There are a few phrases that become repeated so often that they become meaningless to the point of utter annoyance. The current “filler of space” response when asked a question seems to be, “That’s a great question!” I thought this was a sales technique spreading like a virus through corporate America, but it’s jumped ship and is infiltrating unlikely arenas. For instance, I’ve heard it used on the campuses of schools, colleges and universities, and their students are learning to say it too. And soon, it seems that instead of the saying “there’s no such thing as a stupid question,” the saying will be “there’s no such thing as a question that’s not GREAT!” This response has become a thing to say no matter what question is posed.

The first time I heard this, I thought, “Well, thank you!” I gave myself a pat on the back. Hey, my question was great. This person gets that I’m smart, and I appreciate him for recognizing that. Then, I asked another question. The response was the same. This time with a bit of chuckle, “That’s, yeah, that’s a GREAT question. I’m going to do some digging around and get back with you.” I’m thinking, “Yep, I’m your smartest potential client EVER. My questions are GREAT! Ask me my SAT score … come on, I’ll tell you and you will be impressed!” When I asked another question, what do you think was the reply? The actual answer? Oh, no. Simply, “Again, a great question … ” At this point, I was not thinking my question was so great. I felt deflated for falling for these ego-boost mind games. Just for grins, I asked another question and again, it was a humdinger. It was another GREAT question! “You are a mindless idiot,” is all I was thinking at this point.

That's a great question

As I’m currently looking at both middle schools and colleges for two of my kids, I’ve been touring a lot of campuses. I’ve noticed that every time I have a question (and this usually happens at the college level), it’s always a “great question.” At work, we just went through two training sessions with two different companies, and apparently every question anyone asks is (wait for it …) a GREAT question. And it’s definitely rule #1 in every customer service employee handbook right now.

From what I can tell, now that I’m seasoned in the art of posing “great questions,” this is what “that’s a great question” means: Let me say this so that I have an extra three seconds to see if I can think of an answer. If not, you’ll likely be okay that I don’t have the answer you want because I’ve told you your question is great and made you feel smarter.

At this point, I think the response “that’s a great question” is robotic. People are saying it out of habit. I was at a cocktail party the other night and I heard it several times: “That’s a great question!” I was on the phone with customer service just yesterday, and when I asked about my package location, I was told “That’s a great question!” Um, no it’s not. This is where you call to track packages. It should be an EXPECTED question. And then I wanted to start cussing and throwing things. STOP IT! Come on, people! There are other responses to questions. Let’s respect our language and God-given minds to have answers to what is actually being asked!

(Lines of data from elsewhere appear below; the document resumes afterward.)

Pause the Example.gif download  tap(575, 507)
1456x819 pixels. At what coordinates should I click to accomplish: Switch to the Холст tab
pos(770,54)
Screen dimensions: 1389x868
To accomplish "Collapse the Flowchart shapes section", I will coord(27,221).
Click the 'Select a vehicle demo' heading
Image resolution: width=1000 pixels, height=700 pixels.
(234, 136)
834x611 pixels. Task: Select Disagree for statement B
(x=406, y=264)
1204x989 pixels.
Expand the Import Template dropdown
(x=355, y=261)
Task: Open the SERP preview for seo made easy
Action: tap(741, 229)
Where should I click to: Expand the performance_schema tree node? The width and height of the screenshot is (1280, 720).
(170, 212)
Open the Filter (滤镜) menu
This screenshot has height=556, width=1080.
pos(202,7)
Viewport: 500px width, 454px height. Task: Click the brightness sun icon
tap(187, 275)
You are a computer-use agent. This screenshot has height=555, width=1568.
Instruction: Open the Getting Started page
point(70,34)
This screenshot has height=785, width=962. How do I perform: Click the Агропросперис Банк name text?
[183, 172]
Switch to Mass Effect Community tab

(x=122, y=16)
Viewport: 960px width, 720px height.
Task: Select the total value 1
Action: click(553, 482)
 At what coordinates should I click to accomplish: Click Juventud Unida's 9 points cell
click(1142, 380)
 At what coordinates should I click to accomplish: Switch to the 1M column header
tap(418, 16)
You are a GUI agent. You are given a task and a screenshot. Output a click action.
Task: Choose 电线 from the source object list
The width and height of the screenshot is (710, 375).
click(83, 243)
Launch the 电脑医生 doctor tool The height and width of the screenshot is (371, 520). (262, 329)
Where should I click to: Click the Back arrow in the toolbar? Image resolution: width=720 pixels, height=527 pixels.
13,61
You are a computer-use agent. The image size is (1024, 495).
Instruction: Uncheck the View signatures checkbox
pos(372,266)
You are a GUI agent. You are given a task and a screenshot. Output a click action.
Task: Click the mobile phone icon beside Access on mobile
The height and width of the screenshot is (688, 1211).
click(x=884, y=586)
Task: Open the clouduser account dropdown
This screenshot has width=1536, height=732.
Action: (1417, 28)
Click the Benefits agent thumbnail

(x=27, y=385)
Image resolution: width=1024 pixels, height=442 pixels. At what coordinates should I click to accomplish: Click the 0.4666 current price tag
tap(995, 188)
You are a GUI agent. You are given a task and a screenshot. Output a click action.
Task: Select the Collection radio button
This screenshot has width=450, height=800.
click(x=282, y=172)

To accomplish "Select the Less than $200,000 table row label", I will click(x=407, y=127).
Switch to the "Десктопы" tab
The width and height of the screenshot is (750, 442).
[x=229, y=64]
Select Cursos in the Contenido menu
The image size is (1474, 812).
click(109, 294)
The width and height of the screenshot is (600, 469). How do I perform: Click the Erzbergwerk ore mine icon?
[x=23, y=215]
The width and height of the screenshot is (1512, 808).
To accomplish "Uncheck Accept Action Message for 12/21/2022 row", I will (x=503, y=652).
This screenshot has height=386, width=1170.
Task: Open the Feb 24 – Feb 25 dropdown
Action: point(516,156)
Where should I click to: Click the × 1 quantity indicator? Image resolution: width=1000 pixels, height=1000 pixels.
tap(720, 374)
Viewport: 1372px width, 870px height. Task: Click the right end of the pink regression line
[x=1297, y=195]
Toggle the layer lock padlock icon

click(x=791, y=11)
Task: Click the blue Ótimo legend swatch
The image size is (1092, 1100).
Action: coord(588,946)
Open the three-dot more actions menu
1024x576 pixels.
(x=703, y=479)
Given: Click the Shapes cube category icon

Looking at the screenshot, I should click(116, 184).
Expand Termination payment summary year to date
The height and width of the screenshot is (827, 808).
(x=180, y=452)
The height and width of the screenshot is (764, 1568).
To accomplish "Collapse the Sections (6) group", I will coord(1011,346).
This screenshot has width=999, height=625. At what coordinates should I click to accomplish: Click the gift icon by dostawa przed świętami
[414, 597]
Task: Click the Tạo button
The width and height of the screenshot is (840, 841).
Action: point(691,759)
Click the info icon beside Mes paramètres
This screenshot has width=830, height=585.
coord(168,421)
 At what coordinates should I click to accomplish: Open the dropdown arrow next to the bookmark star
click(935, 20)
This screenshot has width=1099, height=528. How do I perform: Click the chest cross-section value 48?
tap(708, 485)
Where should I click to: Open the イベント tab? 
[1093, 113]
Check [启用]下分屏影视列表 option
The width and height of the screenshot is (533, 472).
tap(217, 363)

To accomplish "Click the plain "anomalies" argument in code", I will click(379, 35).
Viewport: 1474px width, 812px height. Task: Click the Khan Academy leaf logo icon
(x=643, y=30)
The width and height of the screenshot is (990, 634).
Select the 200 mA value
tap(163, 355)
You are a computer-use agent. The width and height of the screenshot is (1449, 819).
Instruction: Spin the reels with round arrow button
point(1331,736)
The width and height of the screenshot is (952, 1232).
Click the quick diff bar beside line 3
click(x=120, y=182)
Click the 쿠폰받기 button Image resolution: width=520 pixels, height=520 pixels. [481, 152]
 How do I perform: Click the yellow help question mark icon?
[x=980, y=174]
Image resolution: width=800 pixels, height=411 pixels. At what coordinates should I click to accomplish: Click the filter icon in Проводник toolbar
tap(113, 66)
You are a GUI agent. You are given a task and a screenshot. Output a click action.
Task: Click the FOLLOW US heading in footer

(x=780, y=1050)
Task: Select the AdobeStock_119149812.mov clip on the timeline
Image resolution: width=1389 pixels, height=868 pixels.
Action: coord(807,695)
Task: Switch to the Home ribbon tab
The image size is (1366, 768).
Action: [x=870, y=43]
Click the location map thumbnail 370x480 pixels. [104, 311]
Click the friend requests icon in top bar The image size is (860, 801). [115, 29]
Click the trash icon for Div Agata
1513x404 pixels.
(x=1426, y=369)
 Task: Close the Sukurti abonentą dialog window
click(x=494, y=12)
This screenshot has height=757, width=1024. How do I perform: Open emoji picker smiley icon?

Here. I’ll offer several options to consider:

“Yes, we can do that.”
“No, we can’t do that.”
“I’m not sure if we can do that, but I’ll find out.”
“I’ve not been asked that question before. Let me find out and get back with you.”
Or, simply SAY THE ANSWER! You can pause a second to think. Even two. That’s okay.

Let’s reserve this now ubiquitous response for when you really do think the question posed is better than most.

We all have pet peeves, but after talking about this specific one in our office, and everyone becoming agitated at hearing this phrase over and over, we thought we’d make the plea. We are willing to bet that many of you reading this hate hearing this response, too. And, if you don’t, you’re likely saying it 200 times a day, and that means we are looking at you. We are asking YOU to kindly stop responding with “that’s a great question,” and instead just answer our questions straight up. Is that to much to ask? Now, that IS a great question!